WHAT YOU WILL DO:
Your output is to hold only the lines from the one showing "Click the Print toolbar icon" through the end of the listing, exactly, with every picture excluded.
________
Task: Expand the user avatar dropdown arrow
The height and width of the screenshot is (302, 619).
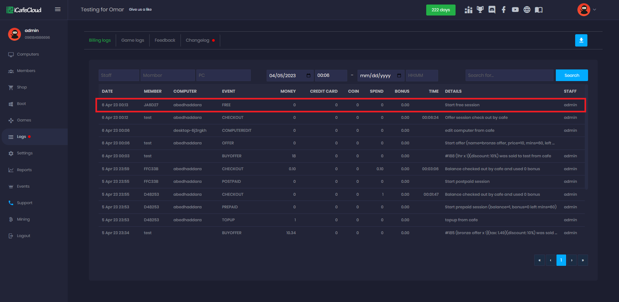Action: pyautogui.click(x=594, y=10)
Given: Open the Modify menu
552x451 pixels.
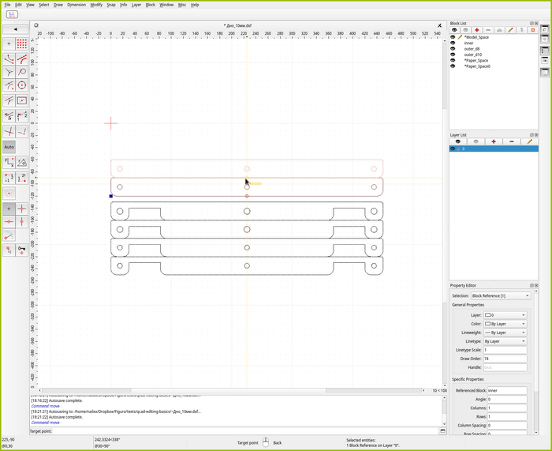Looking at the screenshot, I should click(x=96, y=5).
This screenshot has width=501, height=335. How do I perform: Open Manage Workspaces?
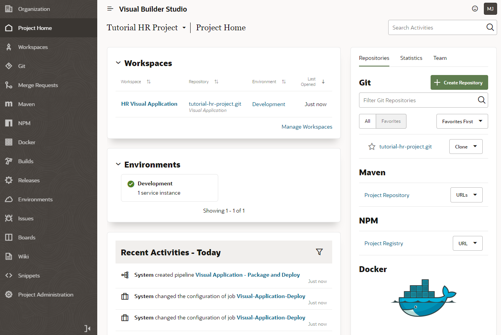pyautogui.click(x=307, y=127)
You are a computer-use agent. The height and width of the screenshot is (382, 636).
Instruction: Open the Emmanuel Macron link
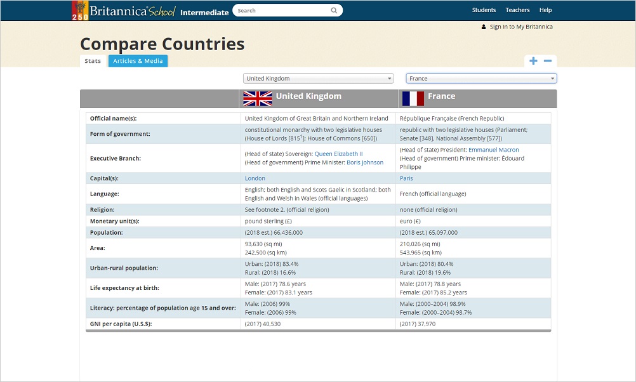click(x=493, y=150)
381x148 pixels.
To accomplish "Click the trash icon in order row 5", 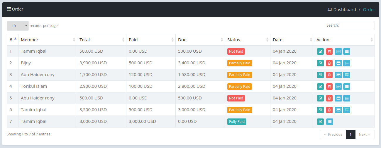I will [329, 98].
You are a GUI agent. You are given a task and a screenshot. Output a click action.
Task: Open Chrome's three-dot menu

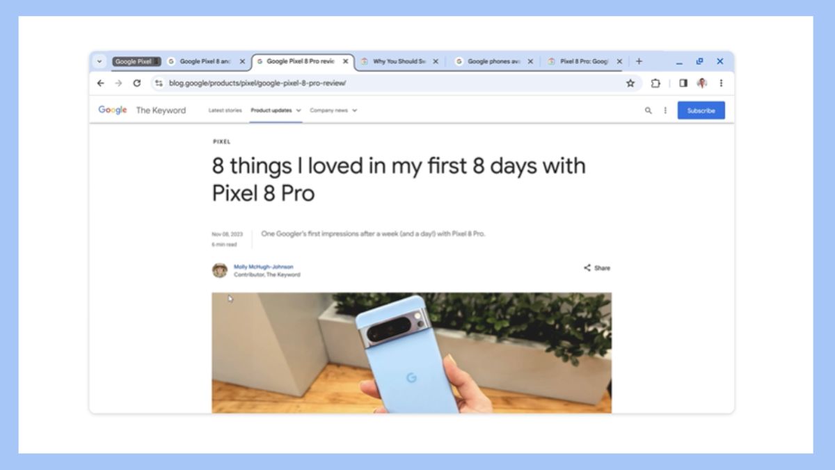pos(721,83)
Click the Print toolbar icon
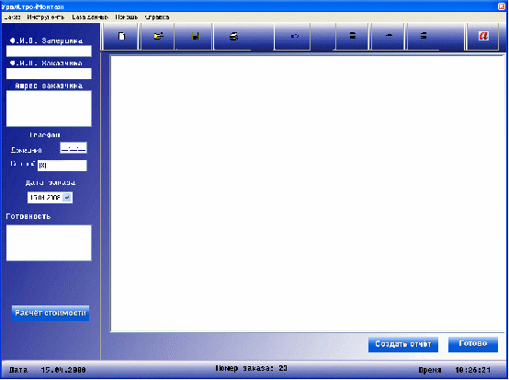Viewport: 509px width, 380px height. point(233,36)
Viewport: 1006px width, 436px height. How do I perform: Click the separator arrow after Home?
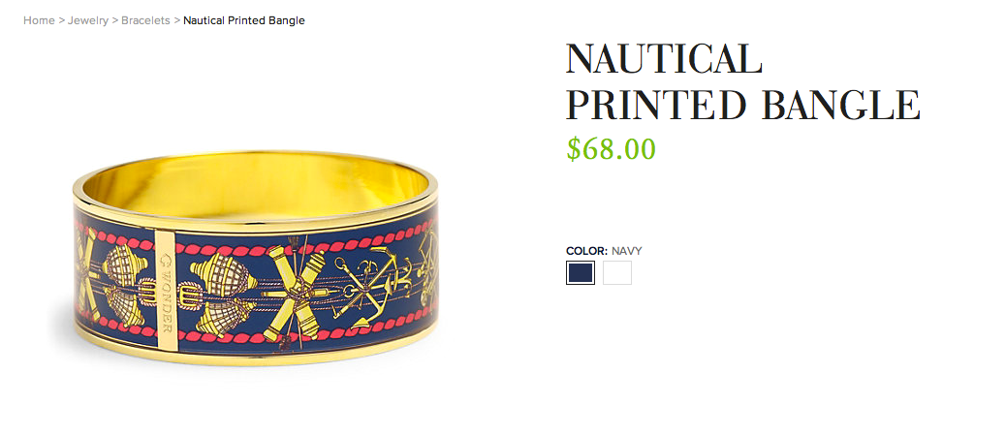(62, 20)
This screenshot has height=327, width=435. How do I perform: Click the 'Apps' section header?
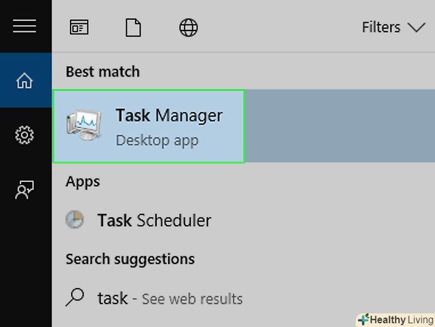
________
WRITTEN REPLY:
Click the Print toolbar icon
Viewport: 509px width, 380px height. point(233,36)
Viewport: 1006px width, 436px height. How do I perform: Click the separator arrow after Home?
(62, 20)
This screenshot has height=327, width=435. How do I perform: Click the 'Apps' section header?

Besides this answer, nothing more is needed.